Kebun Republik produces and distributes pesticide-free vegetables. (Kebun Republik pic via Facebook)

Another community project Karina is passionate about is Suatukala (Once Upon A Time). The creative arts initiative started six years ago promotes storytelling in any form amongst children and youth. “All that’s talked about Langkawi’s tourism is Mahsuri, (Gunung) Mat Cincang and (Pulau) Dayang Bunting. Where are the new or other lesser-known stories? “Storytelling is an essential aspect of self-expression and helps you develop critical thinking and analysis. It’s also something I hope will help grow and diversify the stories related to Langkawi in the long run.” Karina is justifiably excited about the endeavour. “We’re working with a few KL artists to organise a performance at the end of November. We’ve also received funding for an island-wide story competition and boot camp. A playwright will produce 10-minute plays for the participants.”

Suatukala promotes storytelling in any form amongst children and youth. (Suatukala pic via Facebook)

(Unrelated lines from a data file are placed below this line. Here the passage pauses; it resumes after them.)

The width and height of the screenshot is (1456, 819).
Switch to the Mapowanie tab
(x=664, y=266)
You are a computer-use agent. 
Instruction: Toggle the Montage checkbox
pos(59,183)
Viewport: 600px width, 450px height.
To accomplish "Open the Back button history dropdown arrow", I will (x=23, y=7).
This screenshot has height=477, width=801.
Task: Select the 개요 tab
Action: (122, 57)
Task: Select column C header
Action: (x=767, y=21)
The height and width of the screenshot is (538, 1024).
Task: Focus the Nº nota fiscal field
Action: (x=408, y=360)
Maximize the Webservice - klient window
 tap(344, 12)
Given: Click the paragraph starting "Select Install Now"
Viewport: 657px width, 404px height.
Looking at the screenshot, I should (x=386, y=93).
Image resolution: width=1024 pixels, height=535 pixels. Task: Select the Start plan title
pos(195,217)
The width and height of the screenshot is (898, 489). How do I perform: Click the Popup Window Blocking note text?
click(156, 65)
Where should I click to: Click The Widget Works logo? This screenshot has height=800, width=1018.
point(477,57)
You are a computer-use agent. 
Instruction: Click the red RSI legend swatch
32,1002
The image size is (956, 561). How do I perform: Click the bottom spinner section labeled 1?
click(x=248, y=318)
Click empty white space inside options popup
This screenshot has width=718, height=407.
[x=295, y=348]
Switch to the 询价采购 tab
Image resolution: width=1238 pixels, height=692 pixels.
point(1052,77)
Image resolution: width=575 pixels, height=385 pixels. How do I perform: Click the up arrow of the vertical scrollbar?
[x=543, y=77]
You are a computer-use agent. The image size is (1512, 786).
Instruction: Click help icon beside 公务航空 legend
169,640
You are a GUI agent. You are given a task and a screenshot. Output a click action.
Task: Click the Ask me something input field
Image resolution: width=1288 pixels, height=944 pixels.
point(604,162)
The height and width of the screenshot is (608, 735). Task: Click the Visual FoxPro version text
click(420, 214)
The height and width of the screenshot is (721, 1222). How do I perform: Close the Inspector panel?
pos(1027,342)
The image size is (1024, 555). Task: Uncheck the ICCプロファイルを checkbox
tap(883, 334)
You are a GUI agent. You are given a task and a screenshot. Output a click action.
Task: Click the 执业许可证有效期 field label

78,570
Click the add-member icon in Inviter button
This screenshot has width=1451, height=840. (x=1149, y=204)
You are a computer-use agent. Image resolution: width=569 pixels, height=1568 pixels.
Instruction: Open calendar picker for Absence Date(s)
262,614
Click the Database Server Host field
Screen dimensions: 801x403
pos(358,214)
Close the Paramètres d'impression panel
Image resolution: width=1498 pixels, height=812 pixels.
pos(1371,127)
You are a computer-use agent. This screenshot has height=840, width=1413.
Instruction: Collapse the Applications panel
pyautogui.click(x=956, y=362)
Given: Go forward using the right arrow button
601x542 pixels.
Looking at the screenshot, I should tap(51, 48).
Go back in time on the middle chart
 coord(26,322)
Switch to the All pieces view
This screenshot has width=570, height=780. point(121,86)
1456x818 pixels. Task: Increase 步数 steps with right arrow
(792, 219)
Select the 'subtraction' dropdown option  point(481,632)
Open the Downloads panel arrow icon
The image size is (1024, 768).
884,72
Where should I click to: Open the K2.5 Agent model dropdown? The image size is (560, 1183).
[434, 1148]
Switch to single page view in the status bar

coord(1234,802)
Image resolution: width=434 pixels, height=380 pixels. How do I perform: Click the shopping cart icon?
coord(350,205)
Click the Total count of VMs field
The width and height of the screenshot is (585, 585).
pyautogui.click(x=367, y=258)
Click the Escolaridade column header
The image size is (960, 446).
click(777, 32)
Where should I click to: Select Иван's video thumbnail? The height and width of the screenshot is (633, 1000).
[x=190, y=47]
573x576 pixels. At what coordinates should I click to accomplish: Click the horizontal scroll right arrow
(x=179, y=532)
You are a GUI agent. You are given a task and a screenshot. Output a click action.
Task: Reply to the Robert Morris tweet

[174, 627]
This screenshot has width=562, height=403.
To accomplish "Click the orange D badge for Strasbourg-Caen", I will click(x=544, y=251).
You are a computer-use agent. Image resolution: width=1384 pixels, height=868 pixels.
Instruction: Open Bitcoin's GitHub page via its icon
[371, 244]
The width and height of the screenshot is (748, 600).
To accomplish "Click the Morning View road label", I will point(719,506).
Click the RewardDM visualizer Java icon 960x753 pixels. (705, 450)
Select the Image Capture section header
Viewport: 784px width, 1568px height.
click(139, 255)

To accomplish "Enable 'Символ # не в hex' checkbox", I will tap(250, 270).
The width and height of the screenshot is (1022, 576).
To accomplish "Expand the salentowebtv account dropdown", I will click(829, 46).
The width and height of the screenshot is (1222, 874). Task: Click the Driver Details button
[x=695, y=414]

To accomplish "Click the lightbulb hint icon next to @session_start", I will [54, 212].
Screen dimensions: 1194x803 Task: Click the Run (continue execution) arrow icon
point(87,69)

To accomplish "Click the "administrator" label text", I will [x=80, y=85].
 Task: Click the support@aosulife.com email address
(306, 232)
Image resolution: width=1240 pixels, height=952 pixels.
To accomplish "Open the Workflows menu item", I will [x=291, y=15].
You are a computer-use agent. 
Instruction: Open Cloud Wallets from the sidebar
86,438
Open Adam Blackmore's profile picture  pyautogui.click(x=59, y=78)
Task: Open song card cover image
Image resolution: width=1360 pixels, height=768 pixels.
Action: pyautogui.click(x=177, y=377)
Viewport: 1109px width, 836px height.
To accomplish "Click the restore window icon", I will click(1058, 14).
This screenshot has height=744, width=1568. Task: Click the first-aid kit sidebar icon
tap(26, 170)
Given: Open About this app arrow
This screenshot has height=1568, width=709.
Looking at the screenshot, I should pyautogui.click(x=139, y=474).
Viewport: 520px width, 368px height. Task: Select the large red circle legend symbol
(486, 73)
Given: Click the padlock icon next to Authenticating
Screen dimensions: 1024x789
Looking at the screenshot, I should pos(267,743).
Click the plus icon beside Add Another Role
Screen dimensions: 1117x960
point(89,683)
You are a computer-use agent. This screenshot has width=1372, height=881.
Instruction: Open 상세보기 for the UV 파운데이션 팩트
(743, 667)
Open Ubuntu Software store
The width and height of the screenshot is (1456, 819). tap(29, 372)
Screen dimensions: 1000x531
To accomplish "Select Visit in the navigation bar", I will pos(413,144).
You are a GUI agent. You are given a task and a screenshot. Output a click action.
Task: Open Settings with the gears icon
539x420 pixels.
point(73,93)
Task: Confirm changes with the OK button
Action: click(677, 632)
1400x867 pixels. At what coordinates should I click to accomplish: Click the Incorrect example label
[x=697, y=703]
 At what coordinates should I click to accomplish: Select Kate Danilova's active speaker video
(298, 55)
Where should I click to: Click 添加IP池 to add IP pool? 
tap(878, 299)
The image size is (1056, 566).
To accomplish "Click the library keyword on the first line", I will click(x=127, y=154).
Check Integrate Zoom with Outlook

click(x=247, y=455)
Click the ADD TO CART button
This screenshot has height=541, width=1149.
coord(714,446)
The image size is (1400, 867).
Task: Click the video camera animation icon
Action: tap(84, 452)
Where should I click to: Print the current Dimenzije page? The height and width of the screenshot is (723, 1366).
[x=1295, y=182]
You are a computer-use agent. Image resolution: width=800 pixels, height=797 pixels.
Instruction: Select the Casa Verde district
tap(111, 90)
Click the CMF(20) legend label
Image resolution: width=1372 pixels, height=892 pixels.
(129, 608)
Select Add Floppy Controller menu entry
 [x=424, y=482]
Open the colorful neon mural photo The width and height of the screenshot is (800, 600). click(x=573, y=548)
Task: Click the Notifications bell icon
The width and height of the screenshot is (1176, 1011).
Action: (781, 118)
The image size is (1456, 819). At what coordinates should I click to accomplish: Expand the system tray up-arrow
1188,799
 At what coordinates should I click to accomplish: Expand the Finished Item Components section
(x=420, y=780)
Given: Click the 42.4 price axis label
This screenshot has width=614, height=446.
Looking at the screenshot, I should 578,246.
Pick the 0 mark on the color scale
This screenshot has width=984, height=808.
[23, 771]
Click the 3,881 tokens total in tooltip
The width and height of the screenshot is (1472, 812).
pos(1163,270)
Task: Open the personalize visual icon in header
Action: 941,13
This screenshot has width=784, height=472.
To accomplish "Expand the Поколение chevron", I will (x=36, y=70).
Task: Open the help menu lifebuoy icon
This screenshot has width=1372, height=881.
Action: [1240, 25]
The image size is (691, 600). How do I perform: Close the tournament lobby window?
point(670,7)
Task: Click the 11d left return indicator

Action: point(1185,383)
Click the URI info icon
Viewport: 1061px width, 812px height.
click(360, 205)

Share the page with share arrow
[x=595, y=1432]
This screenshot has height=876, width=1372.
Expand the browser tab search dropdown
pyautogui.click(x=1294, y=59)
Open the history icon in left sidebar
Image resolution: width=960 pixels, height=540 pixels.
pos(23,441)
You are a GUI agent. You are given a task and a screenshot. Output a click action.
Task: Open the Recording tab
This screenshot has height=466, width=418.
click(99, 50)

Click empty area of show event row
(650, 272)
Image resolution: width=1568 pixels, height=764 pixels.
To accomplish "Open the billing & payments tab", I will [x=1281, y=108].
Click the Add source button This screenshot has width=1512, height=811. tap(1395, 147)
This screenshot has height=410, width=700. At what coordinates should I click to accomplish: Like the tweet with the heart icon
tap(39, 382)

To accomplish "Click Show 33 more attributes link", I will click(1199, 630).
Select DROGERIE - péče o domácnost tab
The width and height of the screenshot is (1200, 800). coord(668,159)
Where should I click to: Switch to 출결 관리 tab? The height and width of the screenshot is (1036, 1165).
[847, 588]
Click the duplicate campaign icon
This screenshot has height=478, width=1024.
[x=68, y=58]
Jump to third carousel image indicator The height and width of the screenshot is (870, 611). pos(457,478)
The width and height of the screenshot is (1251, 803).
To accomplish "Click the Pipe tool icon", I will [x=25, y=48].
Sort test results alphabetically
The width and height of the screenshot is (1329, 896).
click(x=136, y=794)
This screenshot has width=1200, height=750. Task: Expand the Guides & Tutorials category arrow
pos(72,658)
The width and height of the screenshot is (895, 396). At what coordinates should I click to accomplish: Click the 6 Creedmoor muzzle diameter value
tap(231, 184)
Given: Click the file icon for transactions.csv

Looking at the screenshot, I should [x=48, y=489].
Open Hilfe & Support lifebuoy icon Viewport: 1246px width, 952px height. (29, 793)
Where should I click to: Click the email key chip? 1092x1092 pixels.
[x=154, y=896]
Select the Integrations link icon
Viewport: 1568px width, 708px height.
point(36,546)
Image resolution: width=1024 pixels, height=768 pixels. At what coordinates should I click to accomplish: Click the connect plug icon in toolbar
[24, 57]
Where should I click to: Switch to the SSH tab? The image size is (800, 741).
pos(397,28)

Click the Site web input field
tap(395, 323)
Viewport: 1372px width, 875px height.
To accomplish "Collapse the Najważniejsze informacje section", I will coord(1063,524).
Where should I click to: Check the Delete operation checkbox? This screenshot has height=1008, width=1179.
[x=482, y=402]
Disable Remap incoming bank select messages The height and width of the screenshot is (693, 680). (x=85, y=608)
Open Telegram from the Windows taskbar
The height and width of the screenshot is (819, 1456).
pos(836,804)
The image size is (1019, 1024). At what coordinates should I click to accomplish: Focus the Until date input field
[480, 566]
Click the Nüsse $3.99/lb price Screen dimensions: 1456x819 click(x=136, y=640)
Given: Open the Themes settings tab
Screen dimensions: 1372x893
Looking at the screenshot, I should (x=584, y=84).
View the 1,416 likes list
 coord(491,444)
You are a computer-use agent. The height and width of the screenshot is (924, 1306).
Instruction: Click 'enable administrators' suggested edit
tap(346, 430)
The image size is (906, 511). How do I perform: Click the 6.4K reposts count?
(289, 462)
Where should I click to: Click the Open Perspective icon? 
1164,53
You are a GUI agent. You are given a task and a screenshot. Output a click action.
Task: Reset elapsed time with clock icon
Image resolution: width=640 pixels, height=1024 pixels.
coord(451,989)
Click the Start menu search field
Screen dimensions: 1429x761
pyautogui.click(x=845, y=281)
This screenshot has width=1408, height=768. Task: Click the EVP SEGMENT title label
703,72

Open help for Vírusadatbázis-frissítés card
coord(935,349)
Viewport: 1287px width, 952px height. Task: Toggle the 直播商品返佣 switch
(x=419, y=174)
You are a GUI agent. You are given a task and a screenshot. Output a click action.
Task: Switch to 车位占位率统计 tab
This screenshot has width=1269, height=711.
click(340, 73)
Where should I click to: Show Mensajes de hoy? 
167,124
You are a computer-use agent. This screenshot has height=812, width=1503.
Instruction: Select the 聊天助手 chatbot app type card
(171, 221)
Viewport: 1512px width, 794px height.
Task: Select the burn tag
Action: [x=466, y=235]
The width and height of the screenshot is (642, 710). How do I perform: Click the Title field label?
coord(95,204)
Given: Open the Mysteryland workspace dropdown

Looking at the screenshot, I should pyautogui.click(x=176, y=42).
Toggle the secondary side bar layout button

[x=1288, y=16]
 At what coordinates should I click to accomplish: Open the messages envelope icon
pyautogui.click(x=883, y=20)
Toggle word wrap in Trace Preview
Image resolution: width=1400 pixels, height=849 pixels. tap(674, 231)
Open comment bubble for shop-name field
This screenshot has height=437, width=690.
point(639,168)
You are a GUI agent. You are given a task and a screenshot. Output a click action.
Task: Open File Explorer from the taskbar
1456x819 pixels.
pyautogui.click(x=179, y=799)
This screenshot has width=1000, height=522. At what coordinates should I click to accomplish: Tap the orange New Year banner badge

She certainly knows a thing or two about indulging stories. The author, best known for the ‘A Subtle Degree of Restraint and Other Stories’ collection, completed a new manuscript last year. “I shopped it around for a little bit, then submitted it for a fiction competition. I have other story ideas I want to work on, but that will have to wait for now with things getting moving in the island and our resort.” Karina believes the industry will reach pre-Covid levels only in 2023. “I’m not anticipating a short-term recovery of things. It will be slow for the next 18 months at least.” La Pari-Pari updated its rates as the government announced a travel bubble for fully-vaccinated Malaysians to Langkawi in mid-September. “We’ve introduced a new self-care rate. The per-night cost is lower because it’s without services like housekeeping. “This option suits travellers who want minimal interactions with others. This helps us protect our staff, too. Guests are to keep the room tidy for the duration before we clean up and sanitise the place for the next guest.” Karina hopes the pandemic leaves people, especially urbanites, an important takeaway: “I hope there’s some realisation that life doesn’t need to be complicated. You don’t need to try the newest restaurant the minute it opens. You don’t need the latest fashion or club memberships. “I came to this realisation not long after arriving in Langkawi. I lived out of two suitcases in a rented house for eight months before my own place was ready. When I finally unpacked all my belongings, I found things I had completely forgotten about. In the end, a lot of things don’t really matter.”